Überraschte Ureinwohner

Die belgischen Ureinwohner, deren Team sich nicht qualifiziert hat, reiben sich verwundert die Augen, wenn das sonst so verschlafene Europa-Viertel sich Abend für Abend in ein Fahnenmeer verwandelt. Dienstag (4.7.2006) feierten Tausende Italiener, Mittwoch hupten Tausende Franzosen durch die Nacht.
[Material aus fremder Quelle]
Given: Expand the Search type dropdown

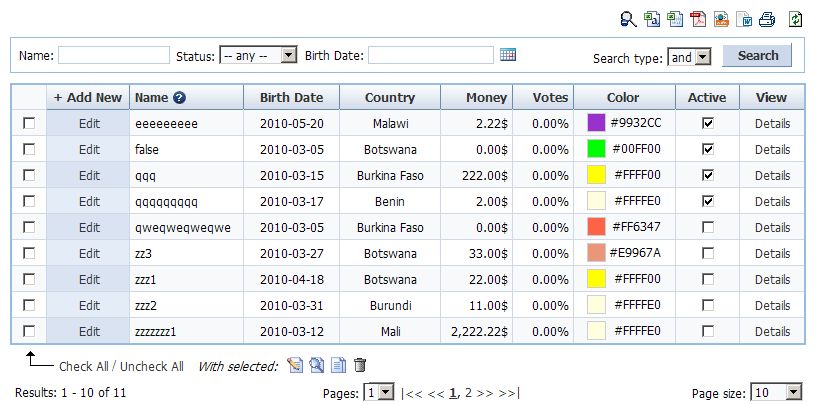Looking at the screenshot, I should pos(690,57).
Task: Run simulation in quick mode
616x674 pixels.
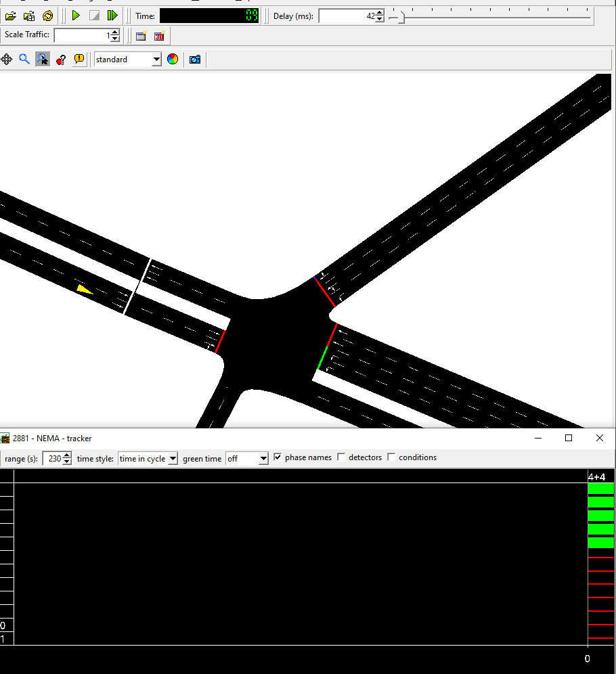Action: pos(112,15)
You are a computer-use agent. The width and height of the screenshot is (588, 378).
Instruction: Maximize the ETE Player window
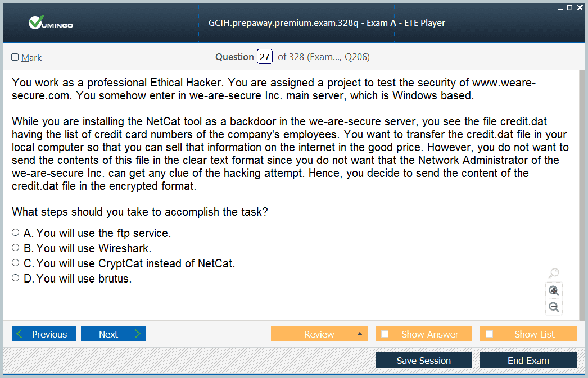pos(569,7)
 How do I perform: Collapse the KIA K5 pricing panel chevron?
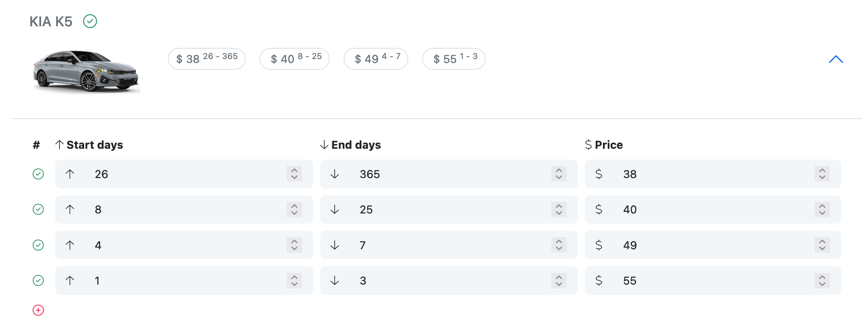point(836,60)
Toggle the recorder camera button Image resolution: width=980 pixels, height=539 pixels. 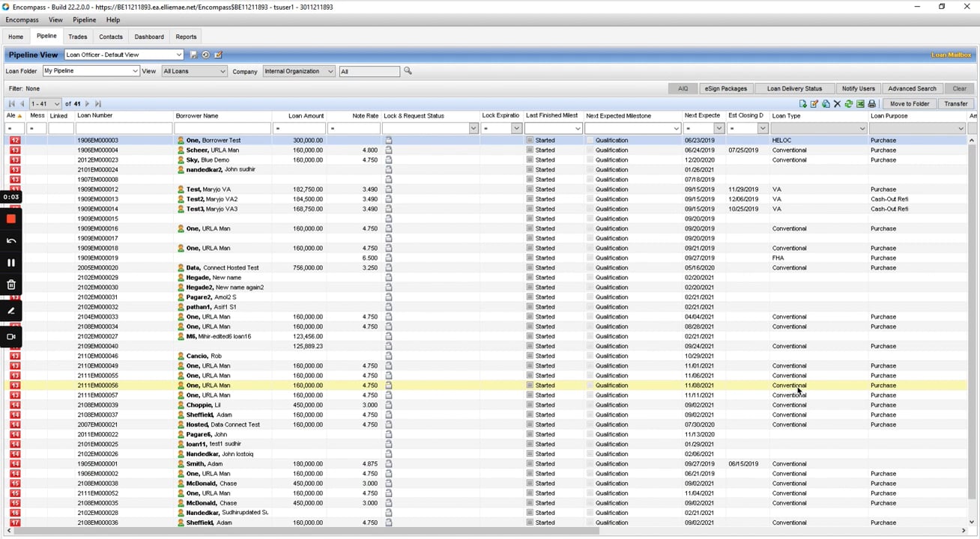click(x=11, y=337)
Auf der Place de Luxembourg sammelten sich zum improvisierten Public Viewing auf viel zu kleinen Fernsehern Hunderte deutsche Schlachtenbummler. "So viele Deutsche auf einem Haufen und deutsche Flaggen waren zum letzten Mal bei der Besetzung Belgiens hier", grummelte ein Alteingesessener.

Wilde Fahrt

Aber alles blieb friedlich, selbst als die italienischen Fans nach dem Sieg der Squaddra Azzura völlig aus dem Häuschen gerieten. In wilder Fahrt jagten die Kleinwagen um das große Denkmal auf dem Platz vor dem Europäischen Parlament. "Das Einzige, was hier fehlt, ist ein ordentlicher Brunnen, in den wir reinspringen könnten", brüllte Francesco, ein 22-jähriger Praktikant aus Rom.

Eher langweilige Themen

Etwas gedrückt war die Stimmung beim portugiesischen EU-Kommissionspräsidenten Jose Manuel Barroso, der sich einige der Spiele seiner Nationalmannschaft in Deutschland angeschaut hatte. Offiziell äußert sich die Kommission als Hüterin des europäischen Gemeinschaftsgefühls natürlich nicht zur WM, sondern eher zu langweiligen Themen wie Iran, Nordkorea, Fischerei oder Subventionen.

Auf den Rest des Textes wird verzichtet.